Hierarchical data access in MySQL using nested sets
As you may know, MySQL is a relational database system. It consists of flat tables, which can be joined together in queries. Relations between these tables can only be specified in a way that is one-to-one/one-to-many.
This suits most situations, but when you start getting to hierarchical data, such as multiple level categories (as used on this site), these types of relations start to become non-optimal.

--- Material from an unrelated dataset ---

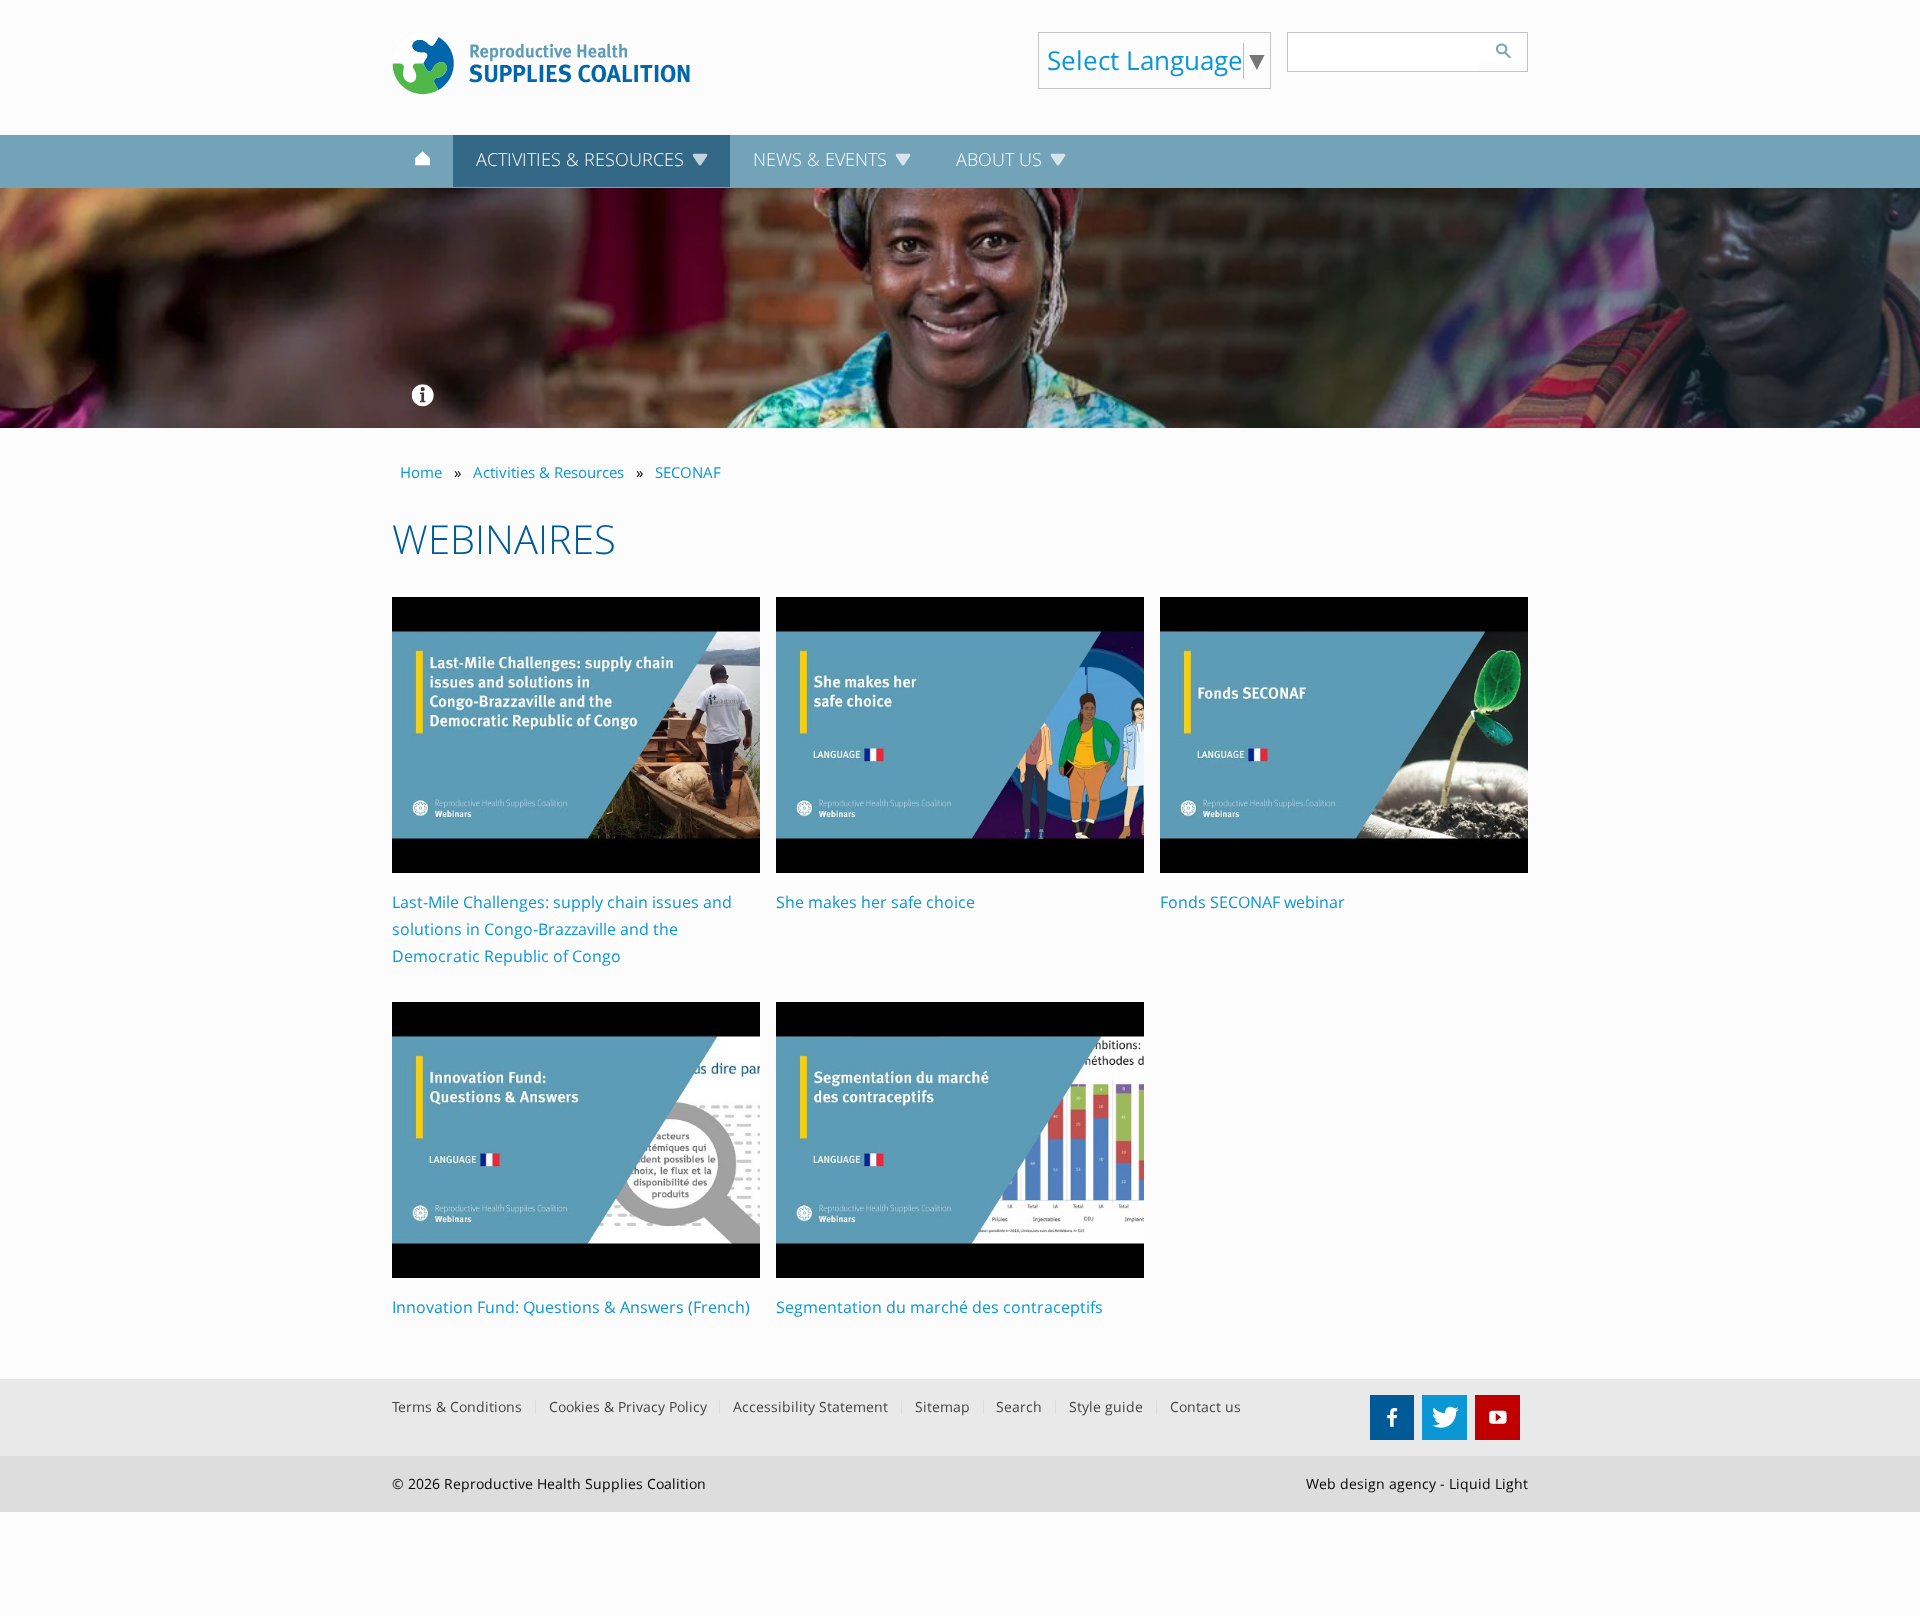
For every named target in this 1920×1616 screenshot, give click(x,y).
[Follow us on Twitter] (1444, 1417)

Take for instance the adjacency list method. Each entry in the table is given a column with the id of its parent node:
id | name | parent_id |
---|---|---|
1 | parent | 0 |
2 | child 1 | 1 |
3 | sub-child 1 | 2 |
In order to find all descendants of a node, there would need to be a query once for the parent, then once per node:
function getNodes($db, $parentId) {
$sql = 'SELECT * FROM nodes WHERE parent_id = ?';
$nodes = array()
foreach ($db->fetchAll($sql, array($parentId), Zend_Db::FETCH_OBJ) as $node) {
$node->subnodes = getNodes($db, $node->id);
$nodes[] = $node;
}
return $nodes;
}
An alternative method is to use nested sets. This takes advantage of MySQL’s index range selection by using two columns to specify a range in which children exist:
id | name | left | right |
---|---|---|---|
1 | parent | 1 | 6 |
2 | child 1 | 2 | 5 |
3 | subchild 1 | 3 | 4 |
In this case all descendants of a node can be found between the parent node’s left and right columns.

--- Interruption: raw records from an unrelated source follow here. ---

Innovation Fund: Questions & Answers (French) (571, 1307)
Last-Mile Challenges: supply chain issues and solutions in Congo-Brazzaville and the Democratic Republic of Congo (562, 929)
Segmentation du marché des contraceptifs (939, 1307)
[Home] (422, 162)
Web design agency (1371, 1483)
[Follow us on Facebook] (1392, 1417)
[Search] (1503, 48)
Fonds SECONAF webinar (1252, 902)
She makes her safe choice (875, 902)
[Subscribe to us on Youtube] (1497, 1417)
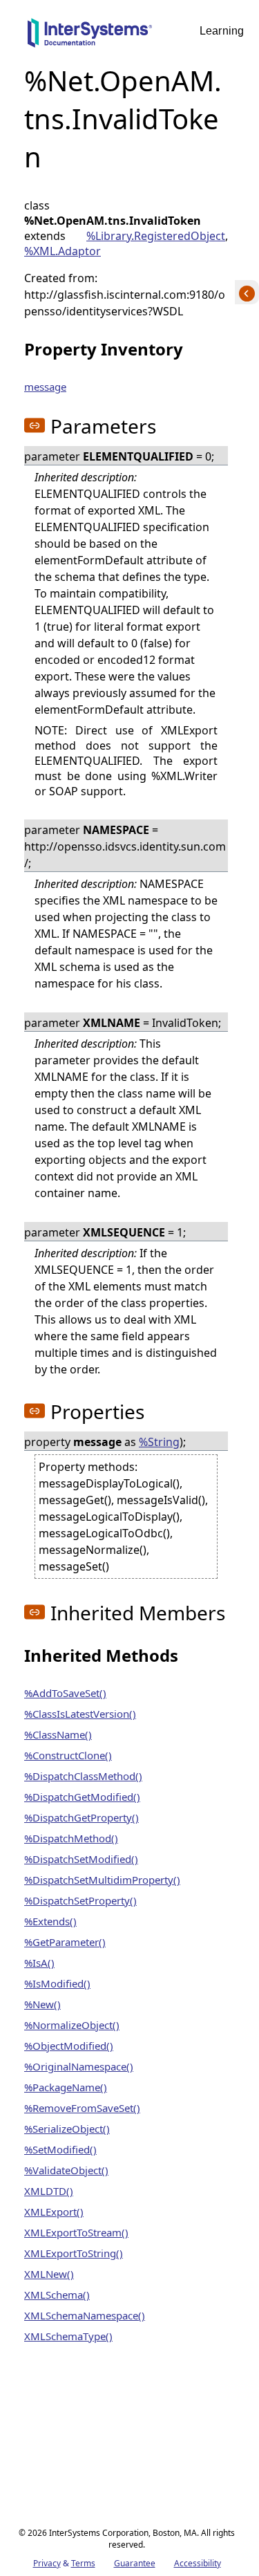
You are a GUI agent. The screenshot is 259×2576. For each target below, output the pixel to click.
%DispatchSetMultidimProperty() (102, 1880)
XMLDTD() (48, 2191)
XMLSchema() (57, 2294)
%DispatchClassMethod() (83, 1776)
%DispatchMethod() (71, 1838)
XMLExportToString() (73, 2253)
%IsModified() (57, 1983)
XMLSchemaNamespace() (84, 2315)
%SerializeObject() (67, 2128)
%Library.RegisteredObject (155, 235)
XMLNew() (49, 2274)
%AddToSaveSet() (65, 1693)
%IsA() (39, 1963)
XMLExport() (54, 2211)
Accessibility (197, 2563)
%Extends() (50, 1921)
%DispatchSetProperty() (80, 1900)
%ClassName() (58, 1734)
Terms (83, 2563)
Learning (222, 31)
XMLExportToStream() (76, 2232)
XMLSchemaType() (68, 2336)
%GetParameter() (65, 1942)
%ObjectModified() (68, 2046)
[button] (34, 425)
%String (159, 1441)
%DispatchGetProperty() (81, 1817)
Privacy (47, 2563)
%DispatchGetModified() (82, 1797)
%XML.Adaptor (62, 251)
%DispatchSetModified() (81, 1859)
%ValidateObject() (66, 2170)
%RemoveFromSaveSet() (82, 2108)
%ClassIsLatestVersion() (80, 1714)
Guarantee (134, 2563)
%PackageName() (65, 2087)
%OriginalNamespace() (78, 2066)
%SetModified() (60, 2149)
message (45, 386)
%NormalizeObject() (71, 2025)
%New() (42, 2004)
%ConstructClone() (68, 1755)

Combining this with the adjacent list method, you can optimise the conversion of a MySQL result set into a multi-level array of objects:
function getNodes($db, $parentId) {
$root = (object) array(
'id' => $parentId,
);
$stack = array($root);
$sql = 'SELECT nodes.*
FROM nodes, nodes AS parent
WHERE nodes.left > parent.left AND nodes.left < parent.right
AND parent.id = ?
ORDER BY nodes.left';
foreach ($db->fetchAll($sql, array($parentId), Zend_Db::FETCH_OBJ) as $node) {
while ($node->parent_id != $stack[count($stack)-1]->id) {
array_pop($stack);
}
$stack[count($stack)-1]->subnodes[] = $node;
array_push($stack, $node);
}
return $root->subnodes;
}
Of course this method is at the expense of insert/modification of nodes in the table, which would need more code to do, but usually these happen much less often than selects in production environments.